→ Records provided:
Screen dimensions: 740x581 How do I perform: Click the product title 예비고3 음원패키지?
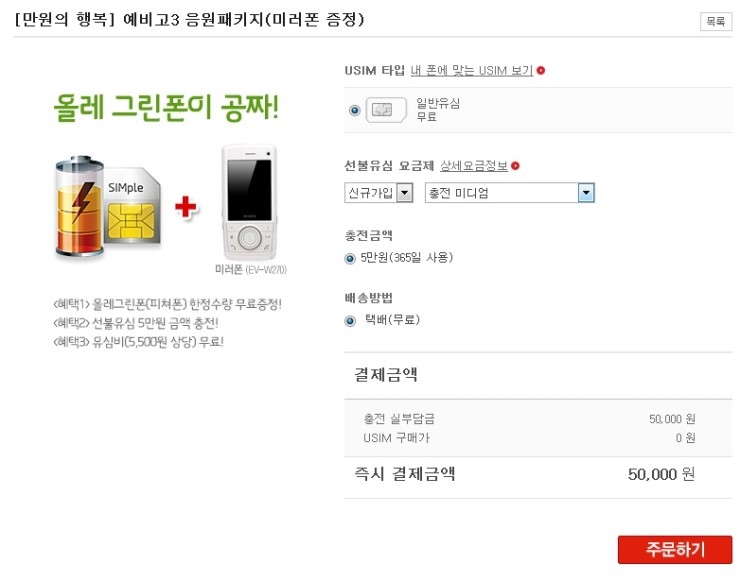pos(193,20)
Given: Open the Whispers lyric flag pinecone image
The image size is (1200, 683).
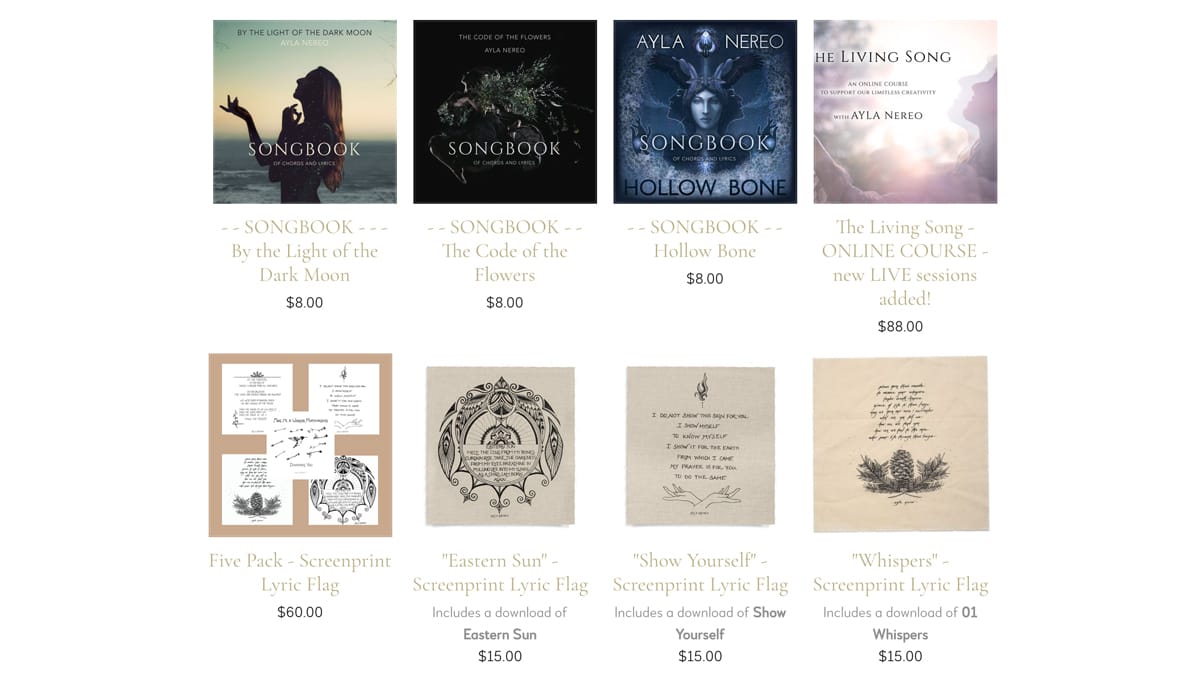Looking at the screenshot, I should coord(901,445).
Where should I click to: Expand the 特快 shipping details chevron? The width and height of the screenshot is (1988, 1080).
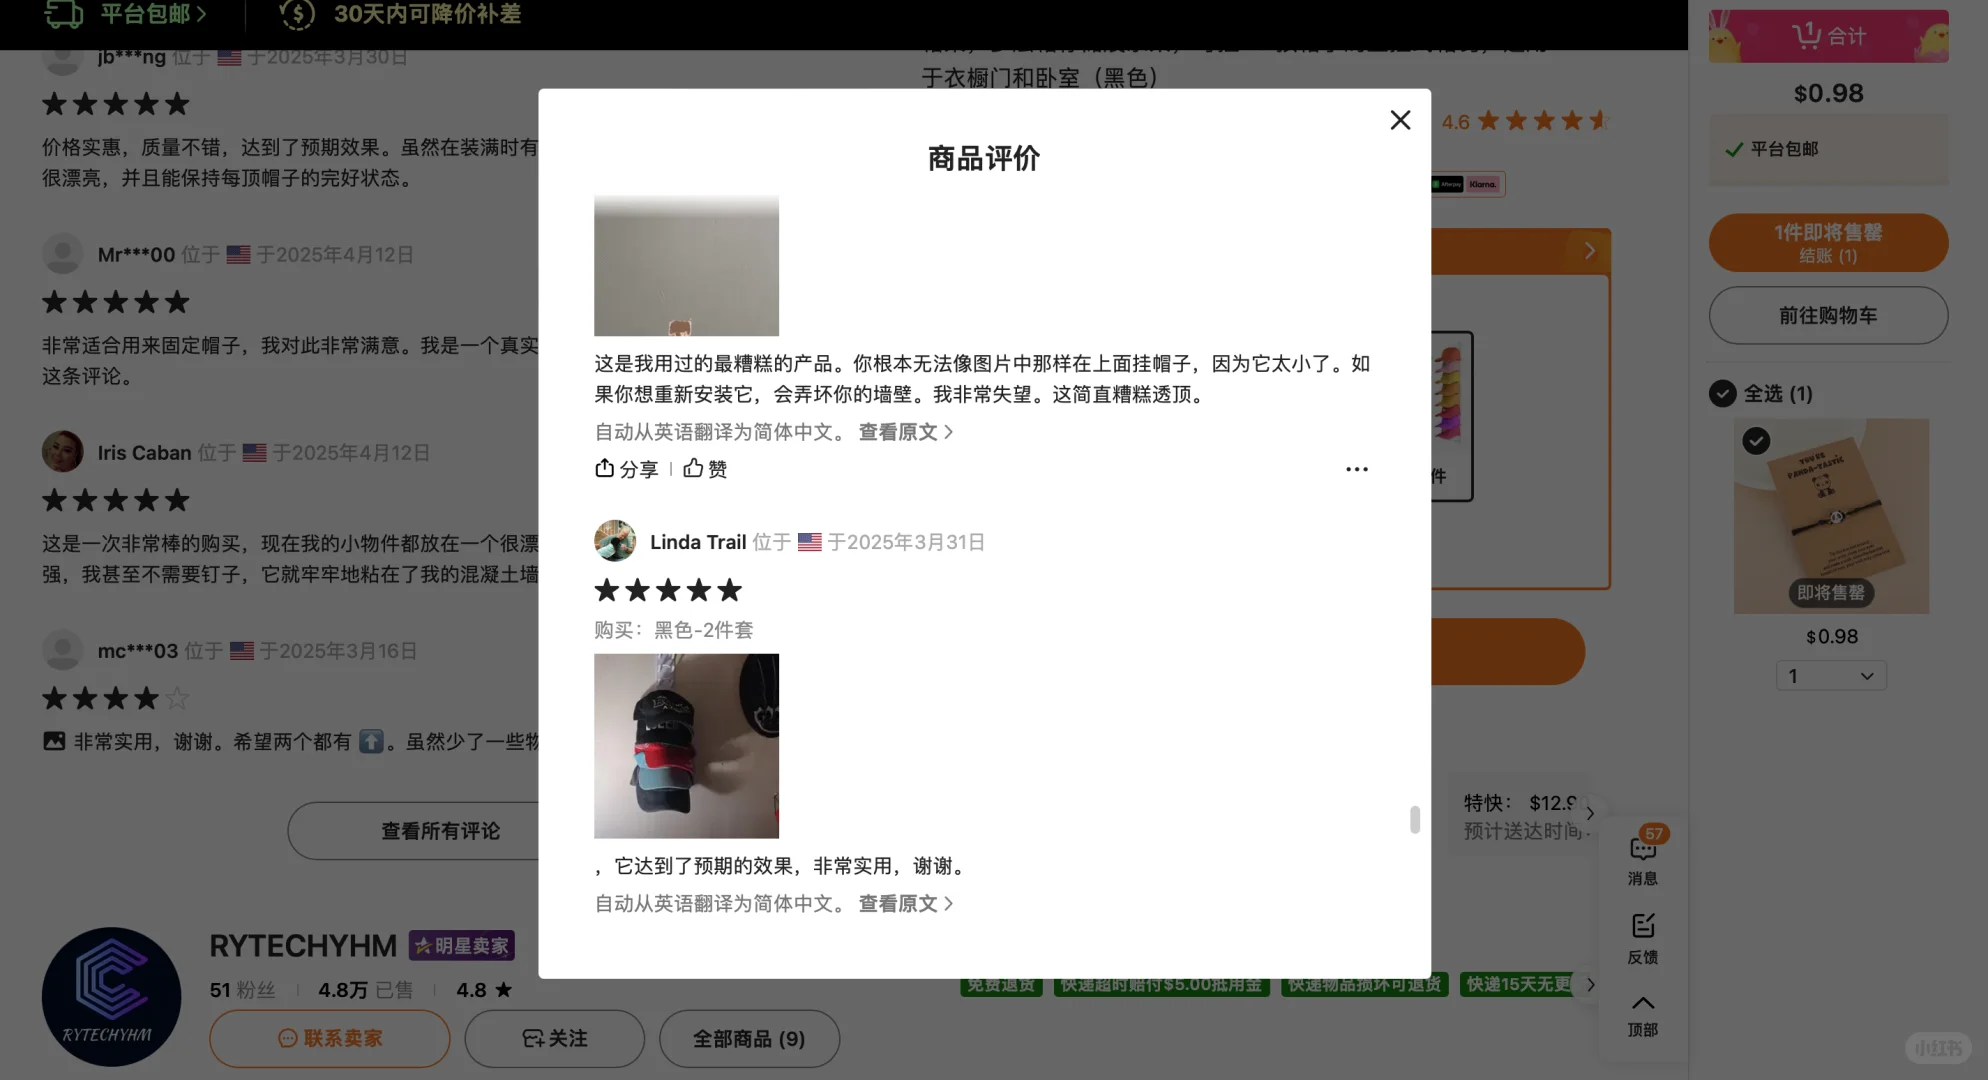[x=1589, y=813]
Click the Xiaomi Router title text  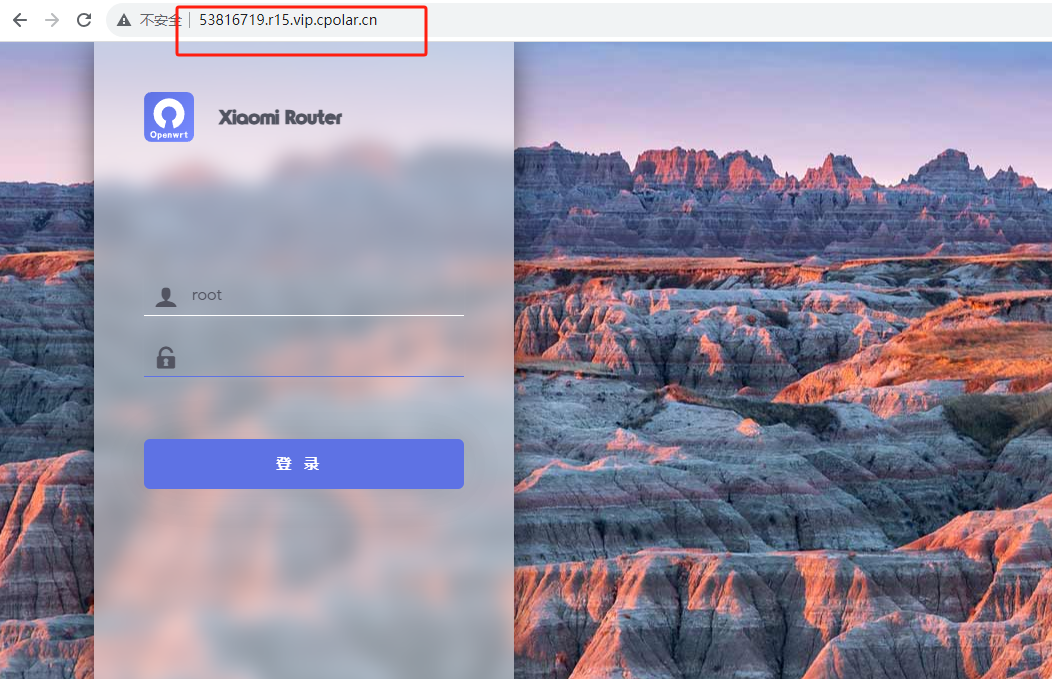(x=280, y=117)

---

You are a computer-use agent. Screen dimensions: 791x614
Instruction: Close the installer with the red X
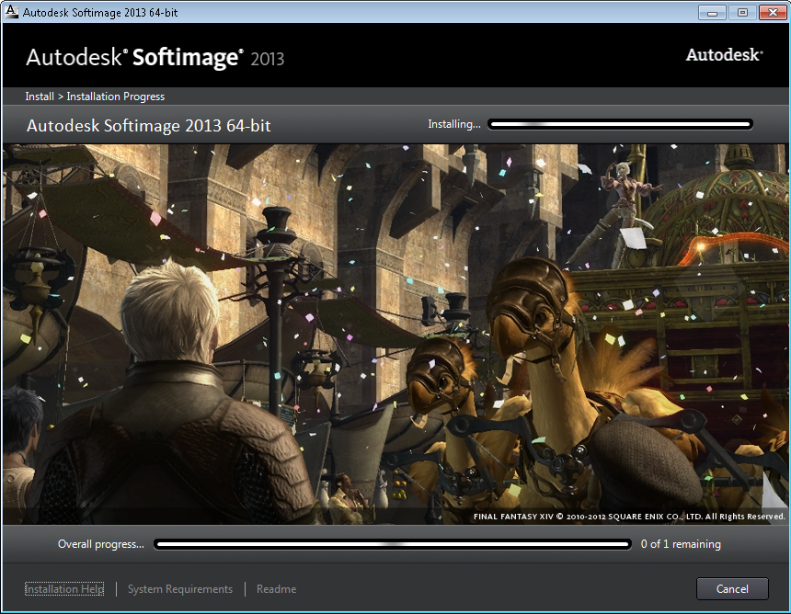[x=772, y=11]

--

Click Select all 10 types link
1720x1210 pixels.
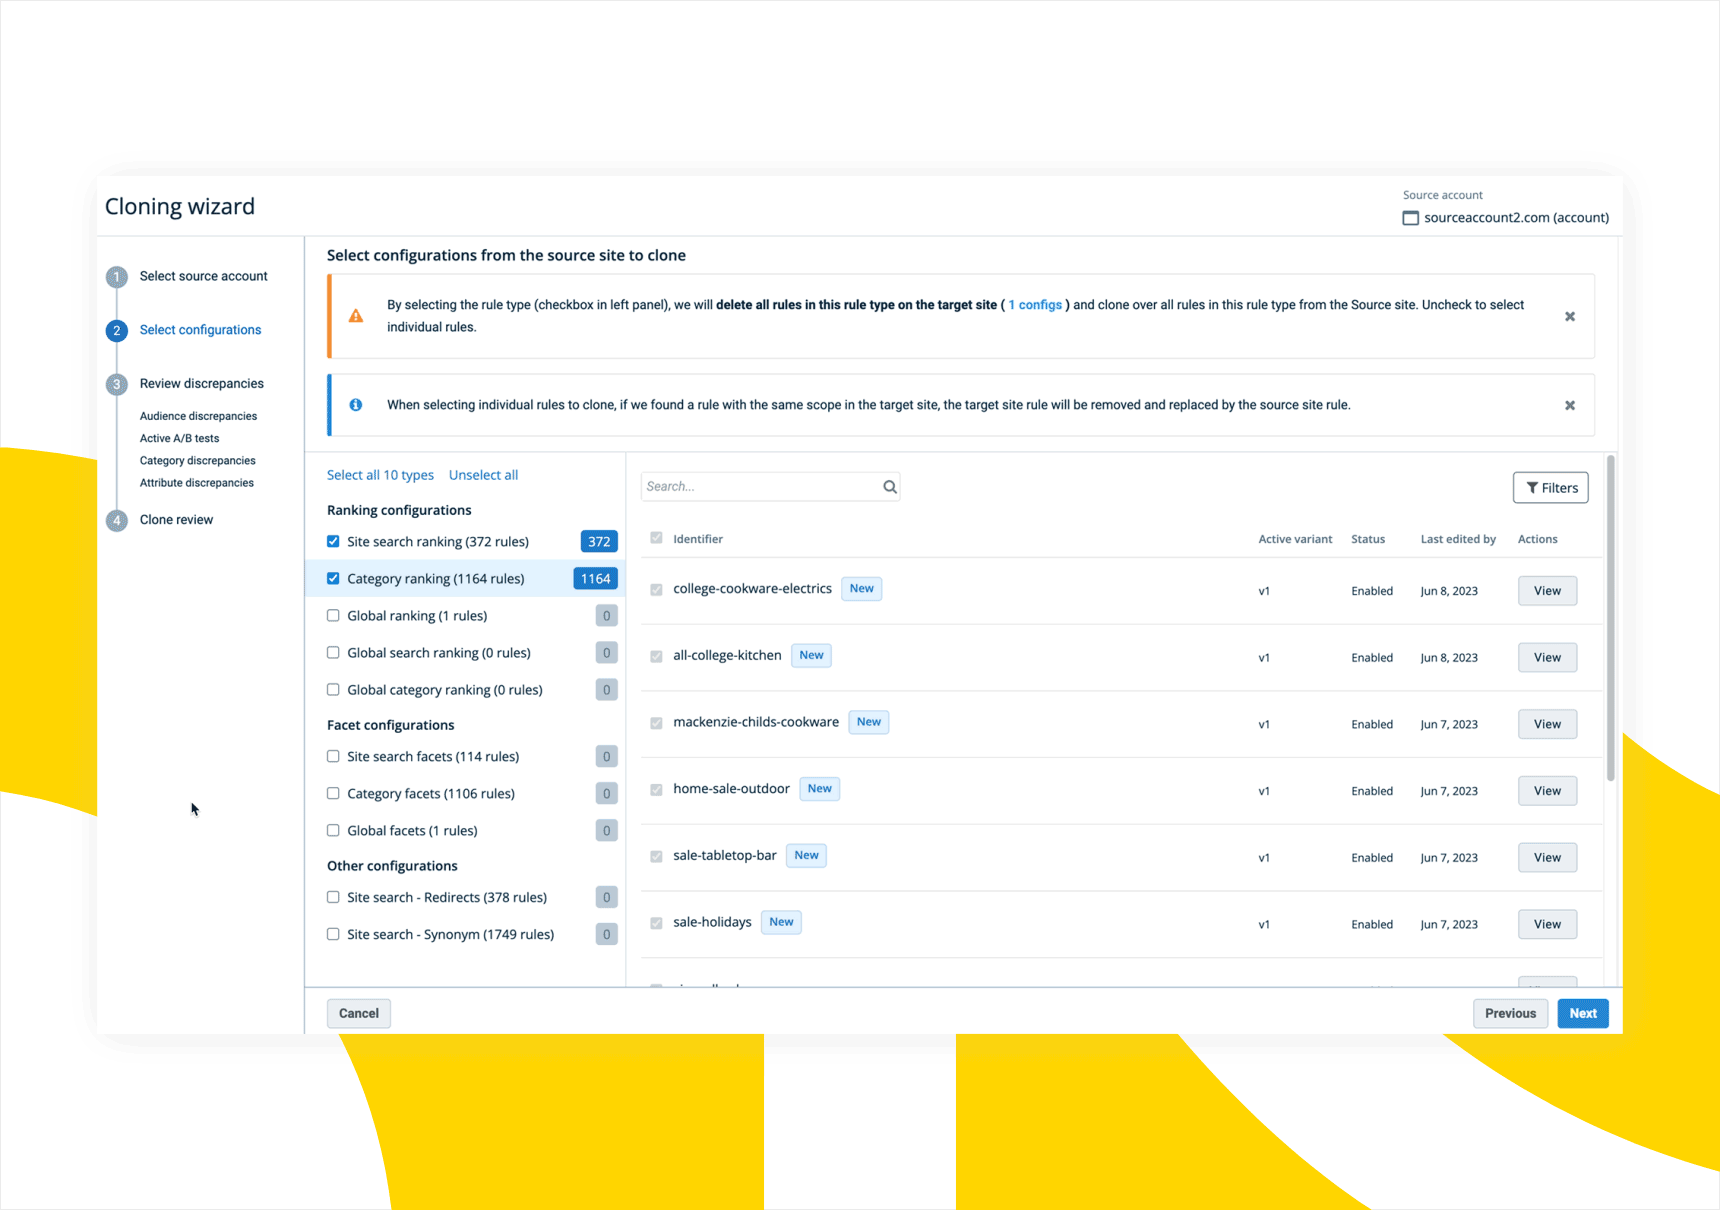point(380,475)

→ Exercise instructions:
Reproduce word for word the lines between the one holding "Screen dimensions: 740x581" and the one holding "Looking at the", inclusive, leaving out the pictures.

→ Final answer:
Screen dimensions: 740x581 How do I perform: Click the product title 예비고3 음원패키지?
pos(193,20)
Given: Open the Whispers lyric flag pinecone image
The image size is (1200, 683).
Looking at the screenshot, I should coord(901,445).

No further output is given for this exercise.